O combate ao bullying no Brasil
Enviada em 20/10/2019
Segundo o filme “um grito de socorro” retrata a história de Jochen um adolescente acima do peso que sofre diariamente na escola, alguns até tentam o ajudar talvez seja tarde demais, pois a vítima é levado a morte. Fora da ficção, os índices de bullying nas escolas tem alcançado patamares assustadores. De acordo, com os dados do globo.com, a taxa de 2018 aumentou 28% no ensino fundamental e no médio 18%. Contudo, corrobora a ideia que a intolerância continua presente na sociedade e faz-se necessário o seu combate. Nesse sentido, dois aspectos fazem-se relevantes como: Histórico cultural e a falta de assistência governamental.
Em primeiro lugar, cabe pontuar que esse cenário justamente aos inúmeros casos de violência corrobora a ideia de que a sociedade é vítima de um histórico cultural. Nesse ínterim, o Bullying prevaleceu ao longo dos anos a ponto de se enraizar-se na sociedade contemporânea mesmo que de forma implícita a primeira vista. Além disso, a falta de incompreensão de muitos jovens a respeito das diversas leis nacionais contribui para o aumento da violência. Segundo o filósofo Jean Paul Sastre afirmou, que a violência independente de como ela se manifesta é sempre uma derrota. Dessa Forma, vê-se que o combate a o bullying só será amenizado com a expansão do conhecimento social, sobre as diversas legislações que protege as vítimas presente na pátria
Cabe mencionar, em segundo plano que a falta de assistência governamental promove o aumento da discriminação. Além disso, ainda temos escolas precárias sem acesso a condições básicas de saúde e saneamento básico e escolas sem suportes necessários para manter e estabelecer cuidados especiais para as vítimas da violência. Em meio a isso, uma analogia com a educação libertadora proposta por Paulo Freire , mostra-se possível uma vez que o educador defendia um ensino capaz de estimular a reflexão e dessa forma libertar o indivíduo da situação a qual encontra-se sujeitado. Nesse caso a discriminação. Diante disso, um dos caminhos para atenuar o impasse é ampliar a educação resultando no menor desconhecimento social.

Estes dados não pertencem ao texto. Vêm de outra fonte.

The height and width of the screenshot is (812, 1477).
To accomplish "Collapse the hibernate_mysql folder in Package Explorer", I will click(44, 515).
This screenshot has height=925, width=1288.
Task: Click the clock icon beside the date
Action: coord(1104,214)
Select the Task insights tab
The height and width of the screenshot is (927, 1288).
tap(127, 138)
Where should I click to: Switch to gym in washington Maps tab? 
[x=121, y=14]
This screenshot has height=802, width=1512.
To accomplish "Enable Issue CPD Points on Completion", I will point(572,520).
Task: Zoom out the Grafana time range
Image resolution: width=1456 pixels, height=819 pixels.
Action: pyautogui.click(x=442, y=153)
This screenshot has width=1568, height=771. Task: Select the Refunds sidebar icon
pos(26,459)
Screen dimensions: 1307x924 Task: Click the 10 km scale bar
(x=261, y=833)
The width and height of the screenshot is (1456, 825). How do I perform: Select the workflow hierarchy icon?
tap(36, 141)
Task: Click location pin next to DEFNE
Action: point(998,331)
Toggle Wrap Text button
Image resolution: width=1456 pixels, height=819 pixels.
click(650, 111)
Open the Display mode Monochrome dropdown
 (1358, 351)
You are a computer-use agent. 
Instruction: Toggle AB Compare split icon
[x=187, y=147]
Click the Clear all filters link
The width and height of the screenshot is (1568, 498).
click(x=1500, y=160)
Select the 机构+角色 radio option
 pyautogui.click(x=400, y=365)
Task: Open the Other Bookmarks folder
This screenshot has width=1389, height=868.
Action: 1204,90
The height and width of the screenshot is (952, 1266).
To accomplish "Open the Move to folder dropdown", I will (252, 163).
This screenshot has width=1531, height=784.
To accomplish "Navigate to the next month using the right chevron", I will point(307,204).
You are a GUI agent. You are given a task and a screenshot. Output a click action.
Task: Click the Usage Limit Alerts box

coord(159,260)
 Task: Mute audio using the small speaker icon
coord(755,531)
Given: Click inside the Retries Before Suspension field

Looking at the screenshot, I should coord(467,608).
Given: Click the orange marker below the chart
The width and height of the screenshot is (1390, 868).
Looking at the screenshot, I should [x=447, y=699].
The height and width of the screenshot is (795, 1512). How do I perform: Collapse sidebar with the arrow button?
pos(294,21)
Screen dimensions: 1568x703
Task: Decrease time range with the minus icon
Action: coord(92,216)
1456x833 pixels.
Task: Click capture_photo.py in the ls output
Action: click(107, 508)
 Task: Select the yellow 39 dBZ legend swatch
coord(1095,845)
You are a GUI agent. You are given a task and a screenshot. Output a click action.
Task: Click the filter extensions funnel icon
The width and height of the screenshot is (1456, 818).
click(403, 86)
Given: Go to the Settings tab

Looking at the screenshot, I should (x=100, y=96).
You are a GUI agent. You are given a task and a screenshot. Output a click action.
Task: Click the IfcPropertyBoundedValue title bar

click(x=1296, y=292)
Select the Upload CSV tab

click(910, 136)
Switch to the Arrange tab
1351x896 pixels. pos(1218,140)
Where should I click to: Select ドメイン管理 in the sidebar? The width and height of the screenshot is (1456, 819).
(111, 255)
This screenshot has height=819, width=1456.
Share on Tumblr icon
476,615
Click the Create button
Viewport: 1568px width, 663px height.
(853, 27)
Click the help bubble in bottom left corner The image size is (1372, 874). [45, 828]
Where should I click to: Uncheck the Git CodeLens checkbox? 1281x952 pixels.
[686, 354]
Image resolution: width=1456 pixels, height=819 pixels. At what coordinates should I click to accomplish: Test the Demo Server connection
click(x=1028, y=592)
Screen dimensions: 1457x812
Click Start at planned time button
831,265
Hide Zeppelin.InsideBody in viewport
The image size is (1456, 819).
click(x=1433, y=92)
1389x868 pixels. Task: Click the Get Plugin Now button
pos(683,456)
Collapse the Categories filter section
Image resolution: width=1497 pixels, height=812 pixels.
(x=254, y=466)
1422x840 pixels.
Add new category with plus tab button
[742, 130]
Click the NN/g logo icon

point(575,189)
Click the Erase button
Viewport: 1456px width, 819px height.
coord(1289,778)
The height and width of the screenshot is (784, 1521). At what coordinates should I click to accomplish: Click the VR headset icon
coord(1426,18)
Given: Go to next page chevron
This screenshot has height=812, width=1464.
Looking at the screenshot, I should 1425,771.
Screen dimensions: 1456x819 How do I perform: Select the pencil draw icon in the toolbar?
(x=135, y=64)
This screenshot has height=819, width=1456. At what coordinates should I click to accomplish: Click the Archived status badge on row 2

Infere-se, portanto, é dever governo federal proteger as vitimas tanto física quanto moral. Por meio de campanhas de combate a violência, criando leis mais rígidas e punições mais severas para aqueles que não as cumprem. Outrossim, o MEC inspirar nas escolas palestras ministradas por psicólogos que discutam e divulgam meios de alertar as futuras gerações, com o fito de buscar um ensino capaz de estimular a reflexão. Desse modo, pode-se a afirmar que poderemos presenciar o poder do estímulo e uma sociedade menos tocada pela violência retratada no filme ‘‘um grito de socorro’’.